The lawyer representing Dryden gunsmith Bruce Montague and his wife Donna in their bid to challenge the federal Firearms Act, verbally attacked the tactics of a Crown prosecutor involved in a civil motion to put on a lien on their home last week.
Following a court appearance by the Montagues in Kenora Oct. 5, Toronto lawyer Calvin Martin, who was not at the Kenora proceedings, faxed a strongly-worded letter to Crown counsel James McKeachie regarding the security measures used on his clients.
In the letter, dated Oct. 6, and provided to the Daily Miner and News by Martin, he chastised McKeachie for the added security used only for the Montague case on Oct. 5. Those entering the courtroom were met by two OPP officers and subjected to a security search with a metal detecting wand.
"I am truly appalled by your conduct in Kenora yesterday declaring a security alert against Bruce and Donna Montague and having them surrounded by police officers as though they were dangerous offenders," Martin stated in the letter.
"Your behavior is despicable, inappropriate, an abuse of your authority and completely unwarranted."
"The only possible reason for your action would have been to prejudice the court, the court officers and the residents of Kenora against my clients."
A spokesman for the Ministry of the Attorney General, Brendan Crawley, said Thursday they will not comment on the letter.
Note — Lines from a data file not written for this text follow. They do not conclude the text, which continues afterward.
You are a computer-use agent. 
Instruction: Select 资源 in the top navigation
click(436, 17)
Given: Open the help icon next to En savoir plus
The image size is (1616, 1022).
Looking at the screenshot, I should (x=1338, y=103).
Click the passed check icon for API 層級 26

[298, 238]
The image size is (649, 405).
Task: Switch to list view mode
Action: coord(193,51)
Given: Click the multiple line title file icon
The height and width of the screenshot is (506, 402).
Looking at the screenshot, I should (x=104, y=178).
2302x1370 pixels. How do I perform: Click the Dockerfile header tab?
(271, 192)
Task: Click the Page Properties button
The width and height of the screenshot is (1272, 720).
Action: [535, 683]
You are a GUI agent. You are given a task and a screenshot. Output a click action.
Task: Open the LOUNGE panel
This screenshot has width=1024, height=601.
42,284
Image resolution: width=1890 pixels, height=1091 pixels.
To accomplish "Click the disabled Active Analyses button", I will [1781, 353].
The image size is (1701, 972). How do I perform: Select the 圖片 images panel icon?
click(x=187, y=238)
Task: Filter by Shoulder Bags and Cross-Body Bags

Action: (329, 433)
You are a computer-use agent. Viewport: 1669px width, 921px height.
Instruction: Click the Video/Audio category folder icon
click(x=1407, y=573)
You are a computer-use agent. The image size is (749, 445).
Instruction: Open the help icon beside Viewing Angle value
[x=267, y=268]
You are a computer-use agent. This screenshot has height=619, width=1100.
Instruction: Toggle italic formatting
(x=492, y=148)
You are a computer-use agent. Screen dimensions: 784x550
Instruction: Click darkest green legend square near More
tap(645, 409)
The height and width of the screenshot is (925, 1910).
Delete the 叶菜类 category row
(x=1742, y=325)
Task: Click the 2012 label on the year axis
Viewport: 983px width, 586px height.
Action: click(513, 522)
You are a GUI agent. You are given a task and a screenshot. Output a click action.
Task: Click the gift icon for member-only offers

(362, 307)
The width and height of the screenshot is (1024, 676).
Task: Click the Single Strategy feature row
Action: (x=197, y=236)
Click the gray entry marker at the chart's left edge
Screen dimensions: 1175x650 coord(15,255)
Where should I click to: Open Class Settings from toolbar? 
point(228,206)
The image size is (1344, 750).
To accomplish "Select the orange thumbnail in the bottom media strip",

He said it is "inappropriate" due to the related criminal matter before the courts.
Crawley also would not comment on why additional security measures were in place for the Montague's Kenora court appearance on Oct. 5.
"We never comment on security matters either, for obvious reasons," said Crawley.
Bruce Montague was arrested along with his wife Donna by the OPP on Sept. 11, 2004 at a Dryden gun show. He is facing a total of 53 criminal charges for a variety of weapons-related offences including the unauthorized possession and careless storage of firearms, explosives and restricted firearms.
Donna Montague was also charged with unauthorized possession of a firearm and two counts of careless storage of a firearm. The Montagues have vowed to challenge the Firearms Act under the Canadian Charter of Rights and Freedoms.
The civil motion to put a lien on the Montagues' home and property, which the Crown claims may be the proceeds of crime, was stayed until the completion of their criminal trial.